Elon Musk has questioned the death of a ChatGPT whistleblower who was found dead by suicide after speaking out against the tech company.
Former OpenAI researcher Suchir Balaji, 26, was found dead on November 26, three months after he accused the company of violating copyright laws in their development of ChatGPT.
Police said they found no evidence of foul play at the scene and ruled the death a suicide. Still, Balaji’s parents, Poornima Ramarao and Balaji Ramamurthy have continued to question the circumstances of their son’s death.
Musk, who co-founded OpenAI in 2015, weighed in on Balaji’s death in December, writing on X, ‘This doesn’t seem like a suicide.’
Tesla’s founder has battled with OpenAI and its CEO, Sam Altman, since they refused his offer to buy them out in 2018. Musk has since slammed OpenAI for accepting $90 billion of funding, saying the commercial enterprise flies in the face of its original mission – to help fight threats to humanity posed by AI.
Musk reposted a video over the weekend of Balaji’s parents’ interview claiming their son had been against the company turning into a for-profit organization.
‘The reason he joined OpenAI was his belief that AI will help humanity. He was very impressed with OpenAI initially because they were nonprofit,’ the grieving mother said.
‘His concern started to become wider as we learn now that when they went public. That’s when his concern started to arise, and he started questioning himself, as he’s mentioned in the interview.’
Former OpenAI researcher Suchir Balaji (pictured), 26, was found dead on November 26, three months after he accused the company of violating copyright laws

Balaji’s parents Poornima Ramarao and Balaji Ramamurthy have continued to question the circumstances of their son’s death

Balaji’s parents are demanding that the FBI look into his death, saying it ‘doesn’t look like a normal situation.’
San Francisco Police Officers were called to his home to conduct a wellness check when they found him deceased.
However, his parents claim there was blood in their son’s bathroom when he was found dead of an apparent suicide.
‘There was nobody else on the scene, that doesn’t mean [police] can just come to conclusion,’ Balaji’s grieving mother said at a vigil for him, as reported by ABC 7.
‘And we have seen the blood shots in the bathroom, signs of fight in the bathroom.’
It’s unclear what photos Balaji’s parents were referencing.
Balaji’s father said he was the last person to talk to him on his birthday week, and his son seemed happy, ‘not depressed or anything.’
‘He made plans to see us in January,’ Ramarao, an engineer at Microsoft, added. ‘That was the last phone conversation he had with anyone…

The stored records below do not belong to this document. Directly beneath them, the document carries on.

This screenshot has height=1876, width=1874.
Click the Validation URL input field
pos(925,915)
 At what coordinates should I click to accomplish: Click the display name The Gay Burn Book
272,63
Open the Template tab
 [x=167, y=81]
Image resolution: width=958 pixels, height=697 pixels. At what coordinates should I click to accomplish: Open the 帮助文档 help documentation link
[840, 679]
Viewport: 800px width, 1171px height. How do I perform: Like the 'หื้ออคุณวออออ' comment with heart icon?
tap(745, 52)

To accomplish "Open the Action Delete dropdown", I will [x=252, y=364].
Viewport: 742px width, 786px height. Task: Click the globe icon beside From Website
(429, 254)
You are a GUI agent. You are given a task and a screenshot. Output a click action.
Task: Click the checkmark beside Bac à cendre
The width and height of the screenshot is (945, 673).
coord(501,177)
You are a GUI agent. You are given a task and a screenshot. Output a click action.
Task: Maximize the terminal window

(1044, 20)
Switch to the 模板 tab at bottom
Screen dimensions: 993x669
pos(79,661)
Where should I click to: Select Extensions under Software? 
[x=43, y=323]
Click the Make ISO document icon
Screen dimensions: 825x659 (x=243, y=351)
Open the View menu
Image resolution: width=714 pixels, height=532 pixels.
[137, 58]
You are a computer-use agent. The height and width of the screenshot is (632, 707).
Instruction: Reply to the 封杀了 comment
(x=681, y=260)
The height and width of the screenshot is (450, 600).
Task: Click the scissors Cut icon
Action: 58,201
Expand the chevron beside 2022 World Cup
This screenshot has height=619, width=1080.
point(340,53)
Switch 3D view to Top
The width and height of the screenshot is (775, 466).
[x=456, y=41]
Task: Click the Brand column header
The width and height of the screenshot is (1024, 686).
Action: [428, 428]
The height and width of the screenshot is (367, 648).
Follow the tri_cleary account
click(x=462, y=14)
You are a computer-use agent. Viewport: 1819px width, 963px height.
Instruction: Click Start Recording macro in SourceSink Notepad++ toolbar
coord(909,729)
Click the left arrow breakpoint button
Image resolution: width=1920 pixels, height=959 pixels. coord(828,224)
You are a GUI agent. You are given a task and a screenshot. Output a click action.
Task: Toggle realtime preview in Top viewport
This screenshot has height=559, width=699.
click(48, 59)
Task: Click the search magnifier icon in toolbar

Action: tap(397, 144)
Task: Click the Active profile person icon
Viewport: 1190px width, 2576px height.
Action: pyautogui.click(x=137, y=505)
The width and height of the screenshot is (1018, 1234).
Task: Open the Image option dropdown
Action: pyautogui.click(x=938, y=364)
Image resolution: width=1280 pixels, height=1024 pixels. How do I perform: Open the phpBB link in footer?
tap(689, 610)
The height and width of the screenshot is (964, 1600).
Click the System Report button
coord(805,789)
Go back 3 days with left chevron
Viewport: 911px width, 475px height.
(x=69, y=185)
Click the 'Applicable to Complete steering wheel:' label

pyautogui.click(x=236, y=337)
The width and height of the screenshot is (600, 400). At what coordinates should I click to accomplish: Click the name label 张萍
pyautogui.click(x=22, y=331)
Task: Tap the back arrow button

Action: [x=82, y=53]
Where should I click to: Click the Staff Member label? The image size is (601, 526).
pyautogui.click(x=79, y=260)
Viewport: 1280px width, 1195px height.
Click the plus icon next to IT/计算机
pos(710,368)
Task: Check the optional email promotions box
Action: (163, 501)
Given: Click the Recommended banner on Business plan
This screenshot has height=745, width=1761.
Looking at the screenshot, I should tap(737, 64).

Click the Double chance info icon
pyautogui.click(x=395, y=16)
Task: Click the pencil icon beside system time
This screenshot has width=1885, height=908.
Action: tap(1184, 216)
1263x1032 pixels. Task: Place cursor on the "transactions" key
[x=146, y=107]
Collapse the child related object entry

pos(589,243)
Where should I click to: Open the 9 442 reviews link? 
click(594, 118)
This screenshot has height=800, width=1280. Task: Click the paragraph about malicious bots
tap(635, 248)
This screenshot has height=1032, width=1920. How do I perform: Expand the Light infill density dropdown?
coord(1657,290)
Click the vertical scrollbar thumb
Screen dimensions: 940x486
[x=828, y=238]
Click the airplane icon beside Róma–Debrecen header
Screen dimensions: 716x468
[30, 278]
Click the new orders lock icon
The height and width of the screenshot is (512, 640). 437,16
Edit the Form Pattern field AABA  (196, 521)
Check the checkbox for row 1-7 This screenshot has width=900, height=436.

Balaji’s parents claim their son had been against the company turning into a for-profit organization

‘He went into his apartment and never came out. How can anyone believe that there was no note left?’
Balaji had been a researcher for the artificial intelligence company for four years after joining in 2020.
After the AI system was released in 2022, Balaji began to question if the data that was gathered was an infringement on copyright.
In August, he left OpenAI because he ‘no longer wanted to contribute to technologies that he believed would bring society more harm than benefit,’ reported the New York Times.
‘If you believe what I believe, you have to just leave the company,’ he told the outlet.
Over the past two years, companies like OpenAI have been sued by various individuals and businesses for claims on their copyrighted material.
His role and knowledge in legal proceedings against the company was considered ‘crucial.’
The New York Times was involved in its own lawsuit against OpenAI and its primary partner, Microsoft, who both denied claims that they had used millions of published articles to inform the intelligence and began competing with the outlet as a result.

Musk has slammed OpenAI for accepting $90 billion of funding, saying the commercial enterprise flies in the face of its original mission

Balaji left OpenAI because he ‘no longer wanted to contribute to technologies that he believed would bring society more harm than benefit’
On November 18, the outlet filed a letter in federal court that named Balaji as a person with ‘unique and relevant documents’ that would be used in their litigation against Open AI.
Their suit said: ‘Microsoft and OpenAI simply take the work product of reporters, journalists, editorial writers, editors and others who contribute to the work of local newspapers – all without any regard for the efforts, much less the legal rights, of those who create and publish the news on which local communities rely.’
Whilst other researchers have warned of potential future risks of the technology, such as becoming a danger to humanity, Balaji told the Times that he believes the risk to be far more ‘immediate’ than feared.
He added: ‘I thought that AI was a thing that could be used to solve unsolvable problems, like curing diseases and stopping ageing. I thought we could invent some kind of scientist that could help solve them.’
Balaji said that he believed the threats posed by chatbots, such as ChatGPT, were destroying the commercial viability of the individuals, businesses and internet services that created the digital data used to train such systems.
‘This is not a sustainable model for the internet ecosystem as a whole,’ he said.